Hemagglutination assay was performed by precomplexing HA protein, α-strep-tag mouse antibody (IBA Life Sciences) and goat-α-mouse antibody (Novus Biologicals) for 30 minutes at a ratio of 4:2:1. Human RBCs were washed with PBS and diluted to 0,5%, before incubation with serial dilutions of the HA-α-strep-tag-α-mouse complex.

ELISA protein folding analysis

For the ELISA 96-wells plates were coated with 2 µg/mL HA protein in PBS for 16 hours at 4°C, followed by blocking by 3% bovine serum albumin (BSA, VWR, 421501J) in phosphate buffered saline-Tween 0,1% (PBS-T 0,1%). After the block, the wells were treated with 40 µg/ml with the indicated antbodies or serum for 60 minutes at room temperature. Next, wells were treated with rabbit-α-mouse HRP secondary antibody (IBA Life Sciences) for 1 hour at room temperature. HA binding was detected using ODP and measured in an UV reader (Polarstar Omega, BMG Labtech) at 490 nm.

Negative stain electron microscopy structural analysis

PR8 D190 GCN4IL-sfGFP in 10mM Tris, 150mM NaCl at 4°C was deposited on 400 mesh copper negative stain grids and stained with 2% uranyl formate. The grid was imaged on a 120KeV Tecnai Spirit electron microscope with a LaB6 filament and a 4k x 4k TemCam F416 camera. Micrographs were collected using Leginon [46] and then uploaded to Appion [47]. Particles were picked using DoGPicker [48], stacked, and aligned using MSA/MRA [49]. Further 2D and 3D processing was undertaken using Relion. Images showing HA with C-terminal sGFP were colored using Photoshop.

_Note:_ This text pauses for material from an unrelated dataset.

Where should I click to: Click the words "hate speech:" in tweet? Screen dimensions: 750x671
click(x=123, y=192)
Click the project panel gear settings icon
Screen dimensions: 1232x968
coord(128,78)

Glycan microarray binding of HA

Purified, soluble trimeric HA was directly apllied to the array; or pre-complexed with HRP or Alexa488-linked α-strep-tag mouse antibody and with HRP or Alexa488-linked α-mouse IgG (4:2:1 molar ratio) prior to incubation for 15 min on ice in 100 µl PBS-T and incubated on the array surface in a humidified chamber for 90 minutes [15]. Slides were subsequently washed by successive rinses with PBS-T, PBS, and deionized H2O. Washed arrays were dried by centrifugation and immediately scanned for FITC signal on a Perkin-Elmer ProScanArray Express confocal microarray scanner. Fluorescent signal intensity was measured using Imagene (Biodiscovery) and mean intensity minus mean background was calculated and graphed using MS Excel. For each glycan, the mean signal intensity is calculated from 6 replicates spots. The highest and lowest signals of the 6 replicates are removed and the remaining 4 replicates are used to calculate the mean signal, standard deviation (SD), and standard error measurement (SEM). Bar graphs represent the averaged mean signal minus background for each glycan sample and error bars are the SEM value. A list of glycans on the microarray is included in Table S1. A near identical experiment was done with the directed glycan array with minor modifications. Here glycans were printed by a non-contact scienion S3 printer. The array was read out with the Innopsys 1100 scanner in Carbonne France, and the images where analysed using Innoscan software and processed with an in-house developed excel macro.

Tissue staining

The binding of PR8 D190 GCN4IL-sfGFP and PR8 D190E GCN4IL-sfGFP to glycan structures on tissues was analysed by using tissue slides containing either chicken trachea or pig bronchus sections. The tissues were subsequently deparaffinised, rehydrated and then antigen retrieved using a citric acid buffer (pH 6). Blocking was done by 3% BSA in PBS overnight at 4 °C. For the staining of tissues, the HA proteins were either directly applied or precomplexed with either α-strep-tag mouse antibody and goat-α-mouse-HRP or α-strep-tag mouse-488 and rabbit-α-mouse-488 antibody in a 4:2:1 ratio in PBS for 20 minutes on ice, followed by incubating the tissues for 90 minutes with the complexed HA-antibody mix at room temperature. Counterstain was performed with DAPI 1:1000 for 5 minutes at room temperature. The stained tissues were covered with cover slides using Fluorsave (Merck Millipore).

Generation of 3D models

Structures of HA bound to biantennary N-glycans -

The structures of human and avian HAs bound by an α2–6 or α2–3 biantennary trilacNAc N-linked glycans, respectively, were generated using the crystal structures (PDB ID 3UBE and 1RVX) of HA bound to Neu5Acα2–6/3Gal and modelling the larger glycan, as described previously [15].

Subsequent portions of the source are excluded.